Please repeat the stretch of the deadlift thread from "# Deadlifts make" through "you achieve this?" word for word.

Text provided:
--------------------
# Deadlifts make you thick?



## C6zo6 (Apr 17, 2009)

What exactly do deadlifts make you look like? Over time, will it make your waist and lower back thicker/bigger? I would rather have a tight thin waist and bigger shoulders to get the V look...How can you achieve this?


----------



## P-funk (Apr 17, 2009)

a) diet

b) hope for great genetics to have a small waist

c) stop obsessing about things like that and get in the gym and lift.

patrick


----------



## T_man (Apr 17, 2009)

you better just do dumbell lateral raises only! nothing else because doing compounds will make all your muscle grow (including your waist!)


----------



## C6zo6 (Apr 17, 2009)

P-funk said:


> a) diet
> 
> b) hope for great genetics to have a small waist
> 
> ...



lol, ok...Who doesn't want to have a V shaped body? We don't want to look fat...(At least i hope not) So, why do something that could possibly make you look chunky? We're not all bodybuilders...Some, are just people trying to improve body composition. 

I was just wondering what the lift did and if it was evident for my goals...


----------



## RoosterTX (Apr 17, 2009)

Is this for real?


----------



## P-funk (Apr 17, 2009)

C6zo6 said:


> lol, ok...Who doesn't want to have a V shaped body? We don't want to look fat...(At least i hope not) So, why do something that could possibly make you look chunky? We're not all bodybuilders...Some, are just people trying to improve body composition.
> 
> I was just wondering what the lift did and if it was evident for my goals...



my response has nothing to do with looking fat.  read it again.

patrick


----------



## C6zo6 (Apr 17, 2009)
--------------------
Dataset entries:

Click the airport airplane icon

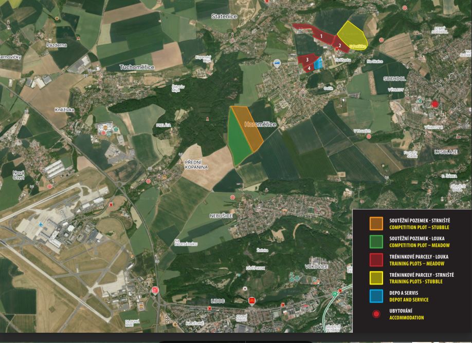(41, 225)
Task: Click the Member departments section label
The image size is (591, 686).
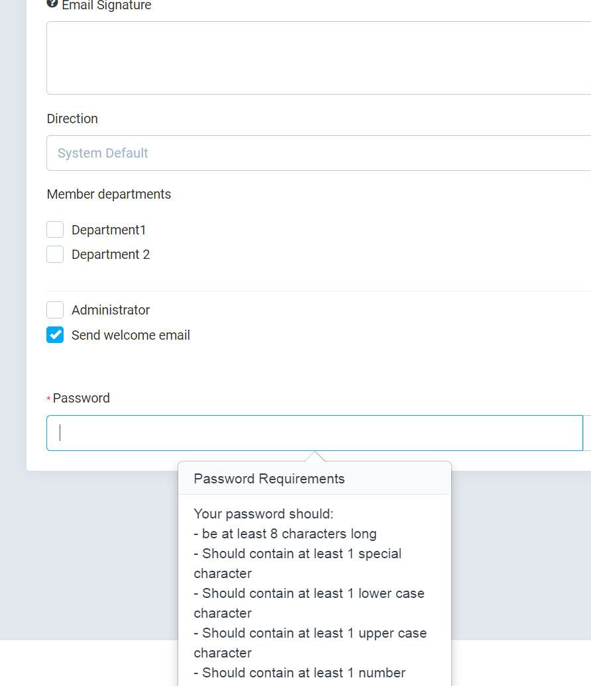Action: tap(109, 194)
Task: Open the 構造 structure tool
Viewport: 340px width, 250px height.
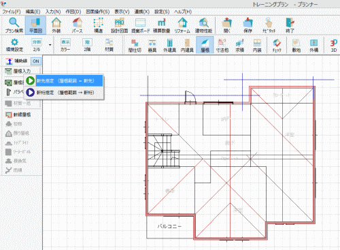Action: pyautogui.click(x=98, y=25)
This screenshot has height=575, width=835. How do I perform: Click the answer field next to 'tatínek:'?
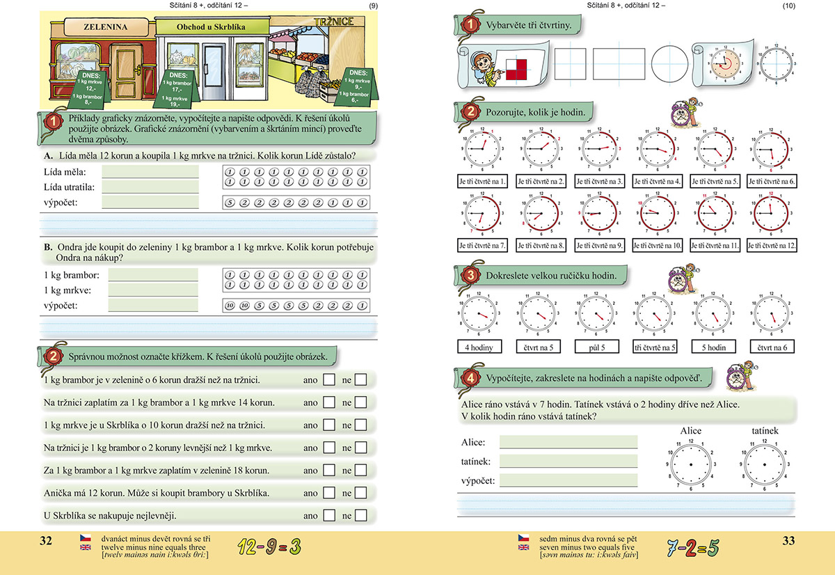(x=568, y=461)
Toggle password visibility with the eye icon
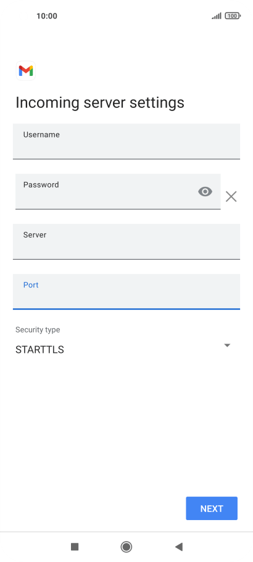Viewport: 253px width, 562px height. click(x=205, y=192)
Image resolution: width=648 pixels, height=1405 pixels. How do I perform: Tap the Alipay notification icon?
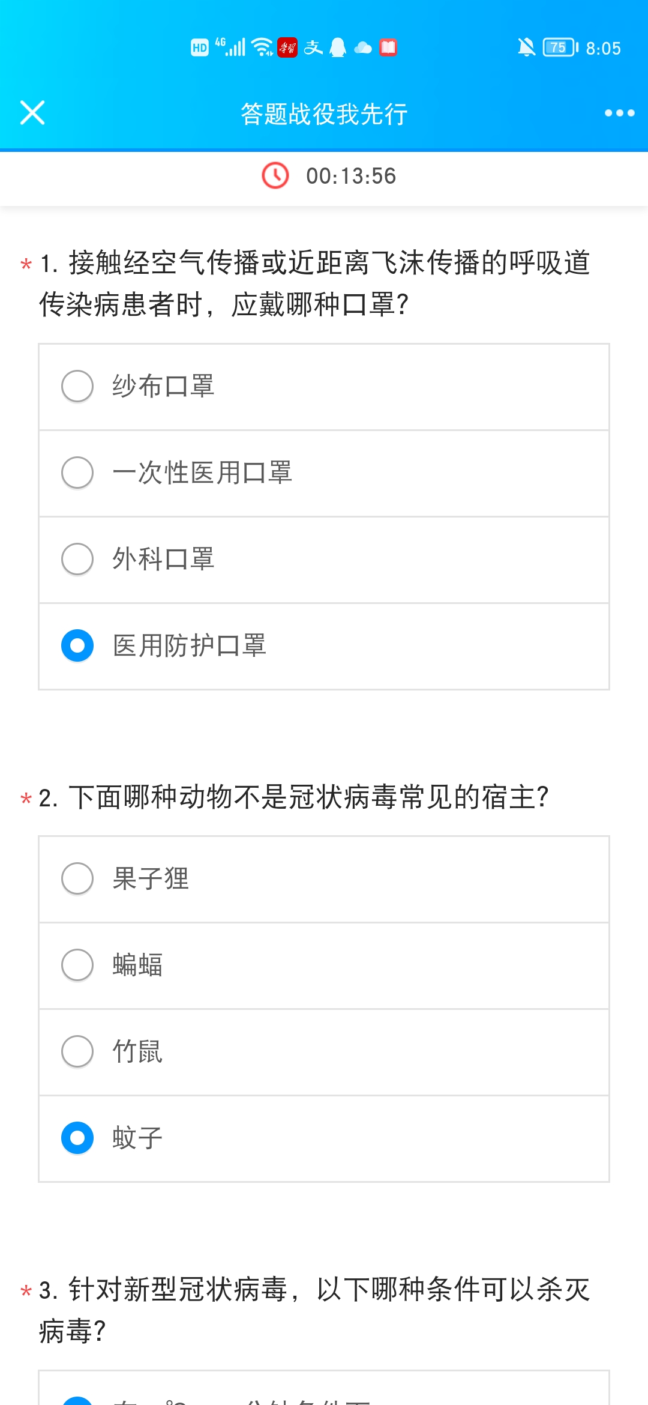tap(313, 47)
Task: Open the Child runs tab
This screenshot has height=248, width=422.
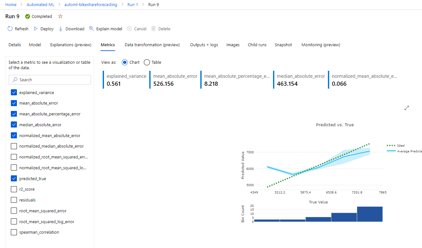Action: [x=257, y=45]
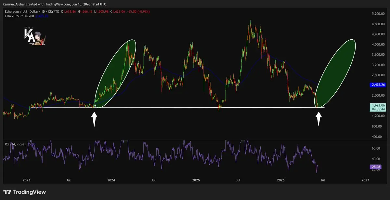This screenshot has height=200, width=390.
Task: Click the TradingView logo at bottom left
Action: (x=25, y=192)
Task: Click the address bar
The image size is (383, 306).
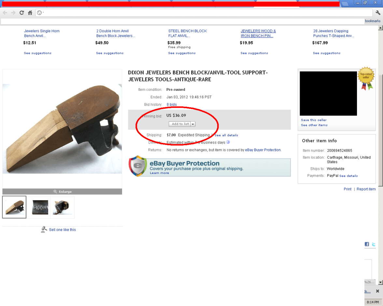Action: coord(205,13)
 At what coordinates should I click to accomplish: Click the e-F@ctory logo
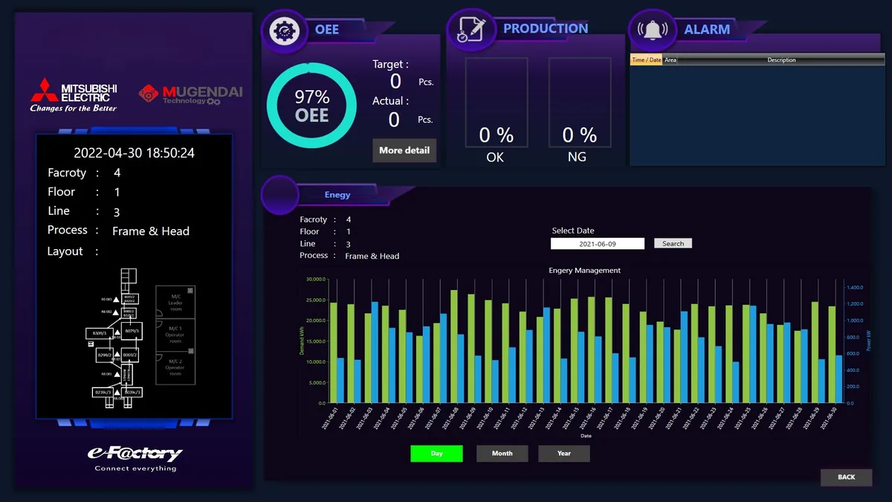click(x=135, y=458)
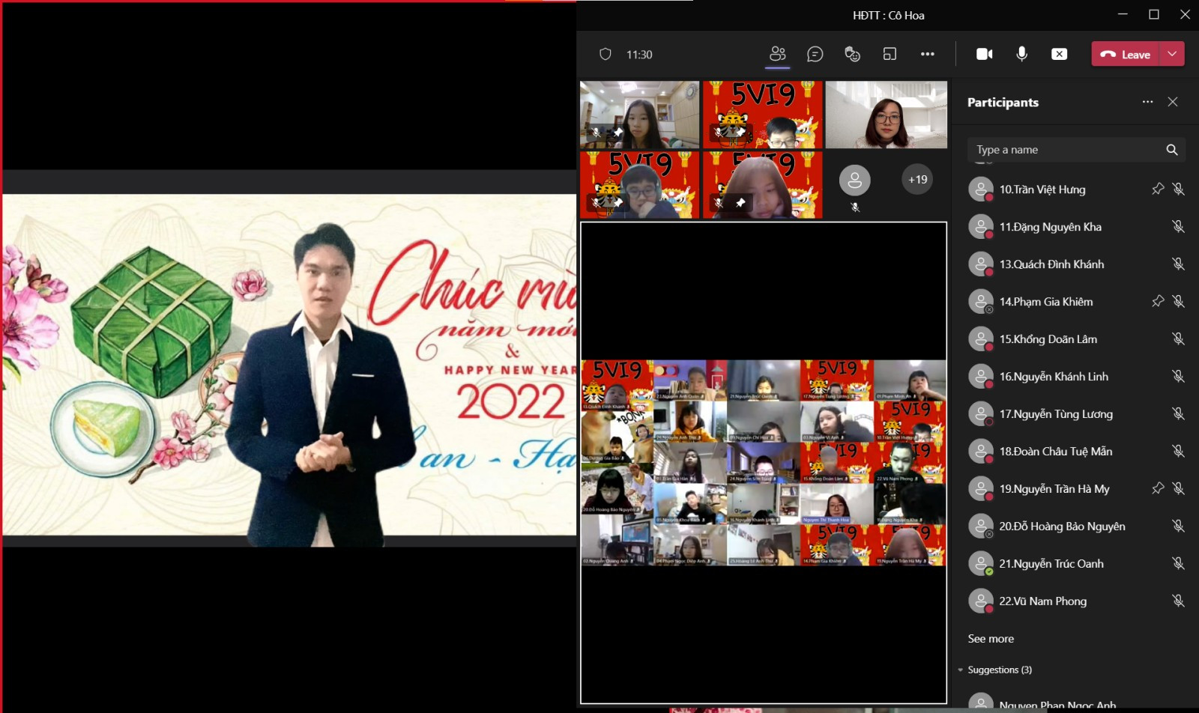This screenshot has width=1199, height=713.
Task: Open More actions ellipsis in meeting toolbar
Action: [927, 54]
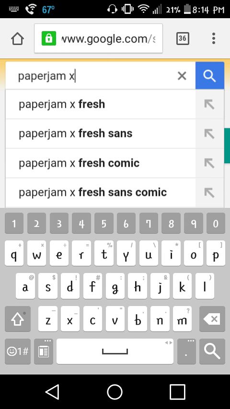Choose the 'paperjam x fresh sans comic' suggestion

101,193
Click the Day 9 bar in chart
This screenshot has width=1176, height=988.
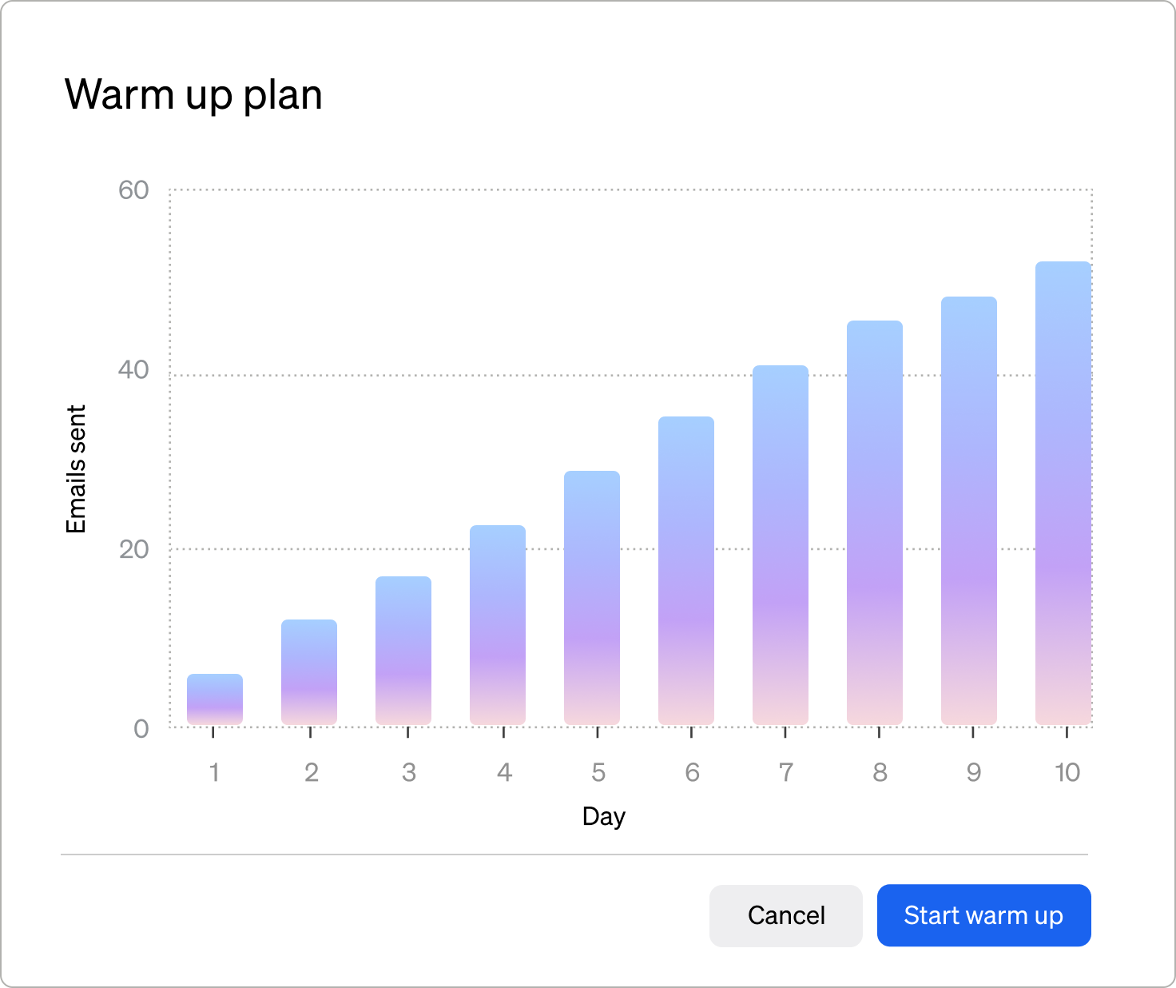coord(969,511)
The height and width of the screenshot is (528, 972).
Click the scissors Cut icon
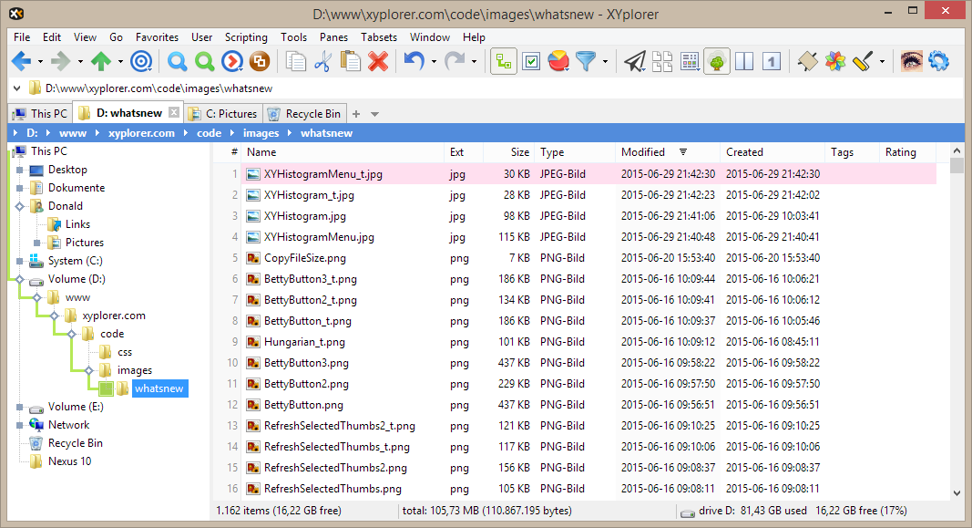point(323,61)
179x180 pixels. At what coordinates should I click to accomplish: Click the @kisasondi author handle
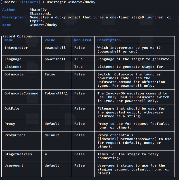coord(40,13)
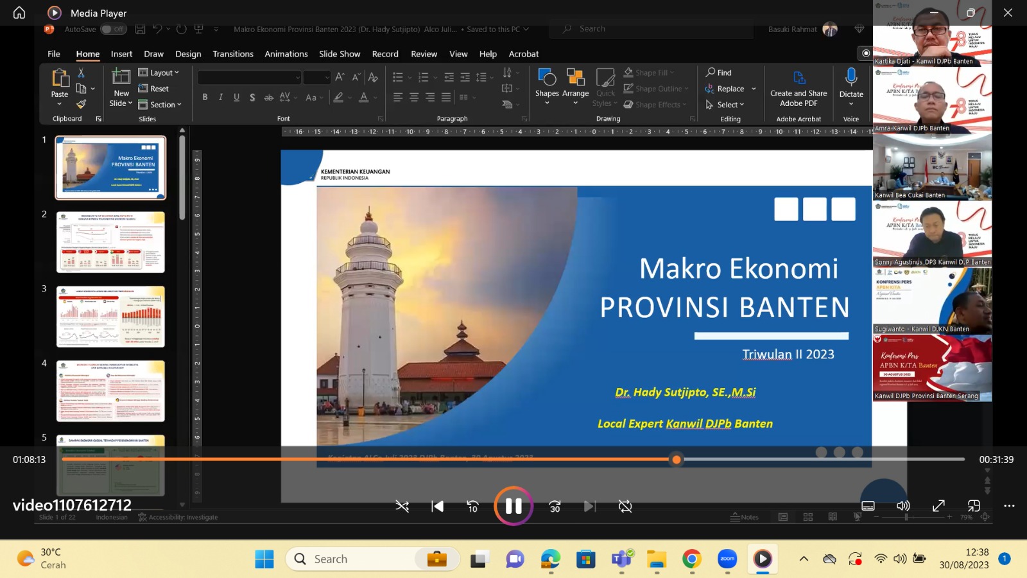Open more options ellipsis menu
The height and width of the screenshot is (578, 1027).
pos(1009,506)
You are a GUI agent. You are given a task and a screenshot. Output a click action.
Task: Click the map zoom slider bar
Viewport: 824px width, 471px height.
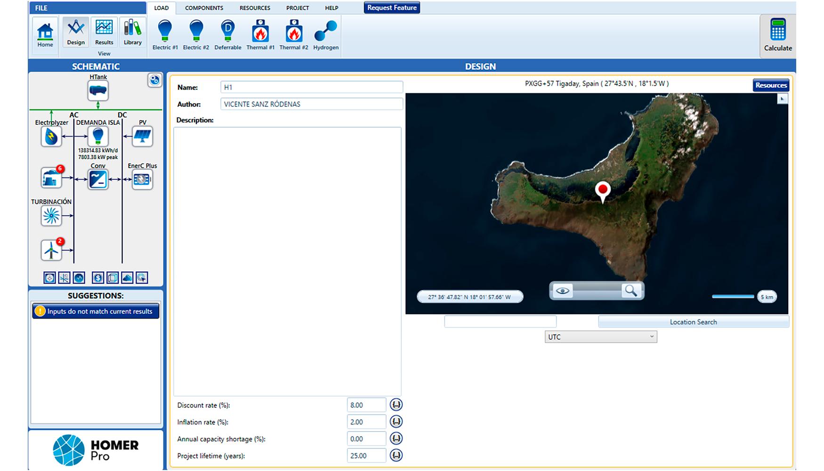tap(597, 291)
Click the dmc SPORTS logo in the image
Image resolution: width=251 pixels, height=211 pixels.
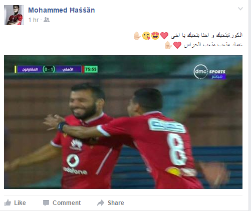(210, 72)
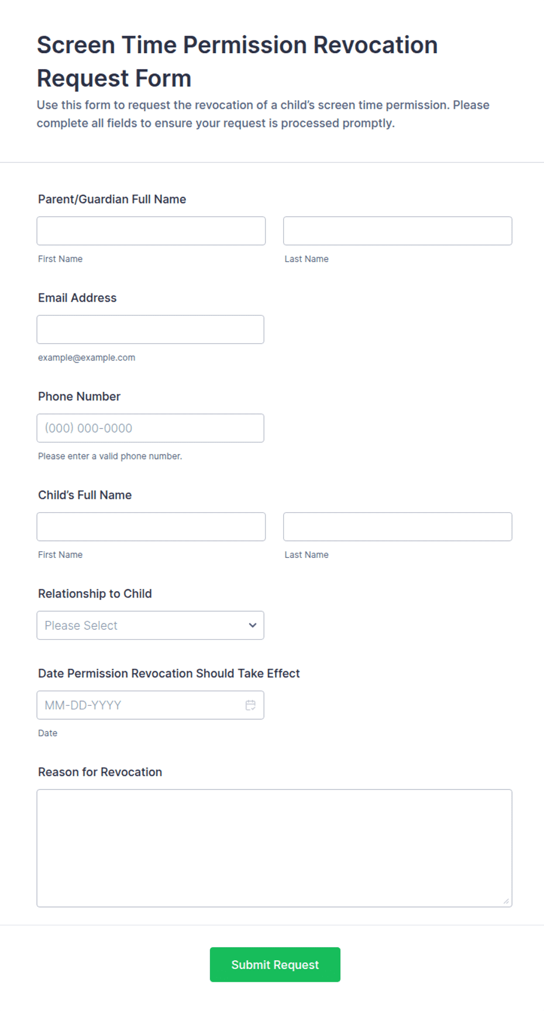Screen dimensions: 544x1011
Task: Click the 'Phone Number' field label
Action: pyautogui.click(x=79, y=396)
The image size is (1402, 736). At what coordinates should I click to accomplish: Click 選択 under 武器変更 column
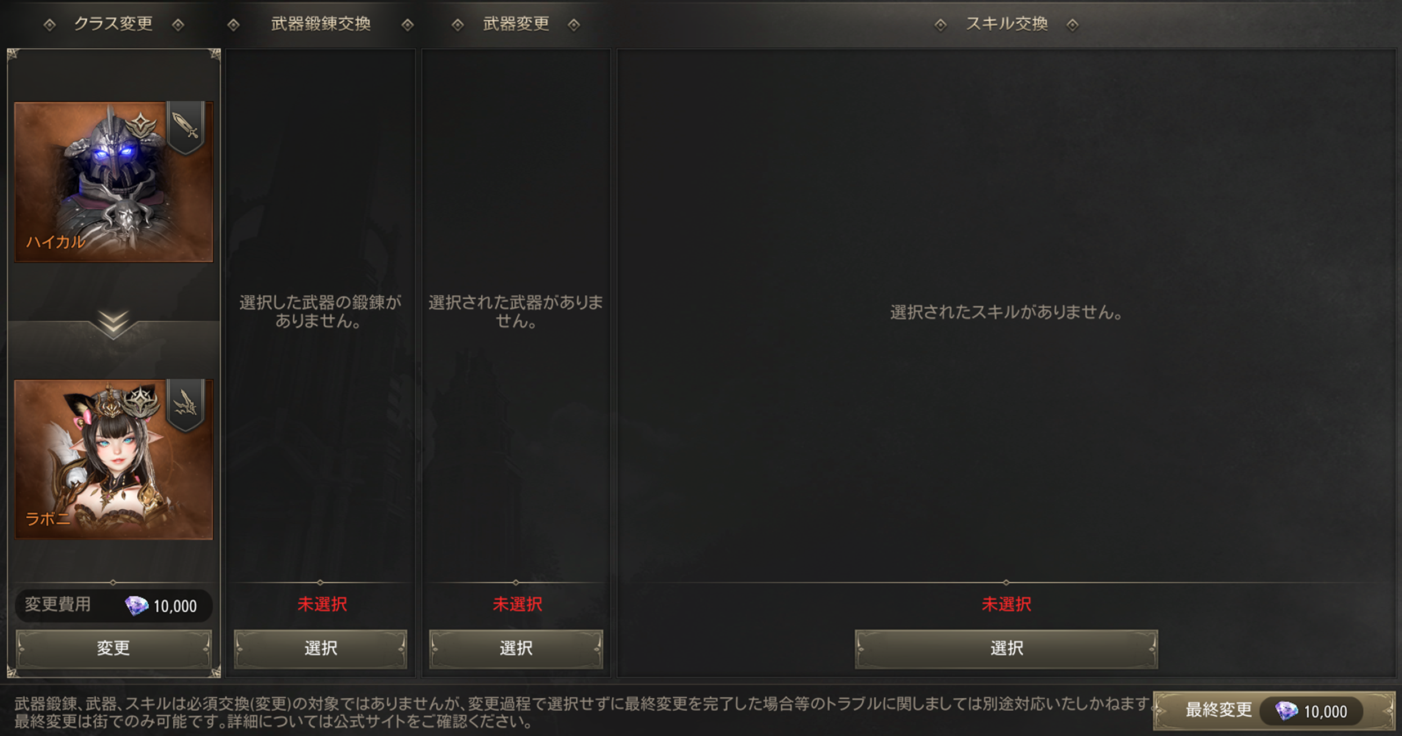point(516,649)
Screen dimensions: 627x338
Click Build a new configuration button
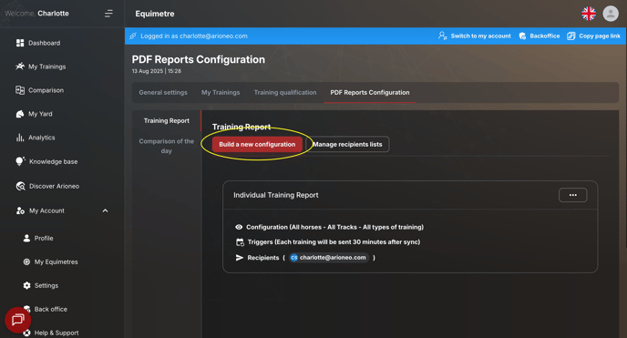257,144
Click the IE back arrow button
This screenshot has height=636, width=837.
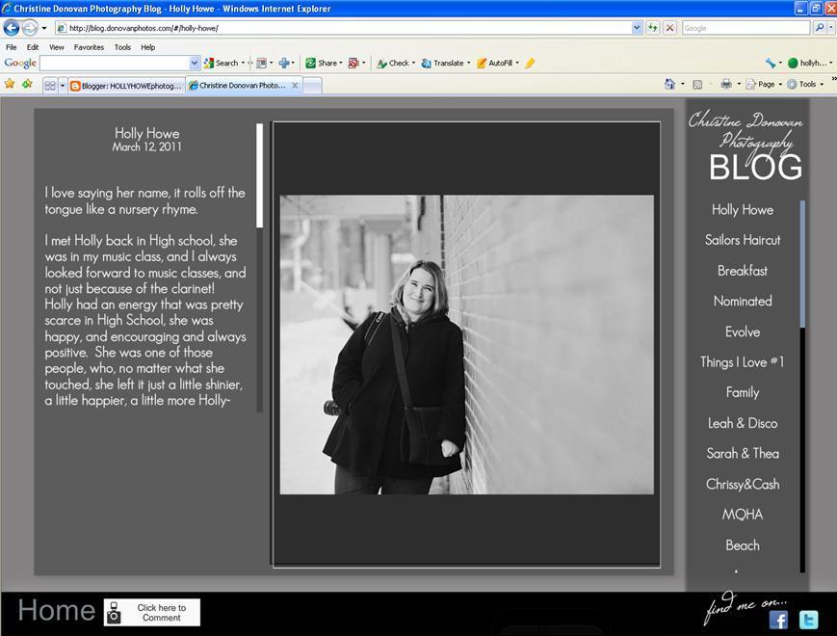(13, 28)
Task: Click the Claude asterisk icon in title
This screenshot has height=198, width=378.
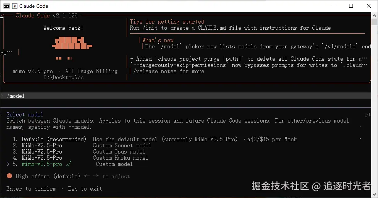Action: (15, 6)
--------------------
Exercise answer:
# Deadlifts make you thick?



## C6zo6 (Apr 17, 2009)

What exactly do deadlifts make you look like? Over time, will it make your waist and lower back thicker/bigger? I would rather have a tight thin waist and bigger shoulders to get the V look...How can you achieve this?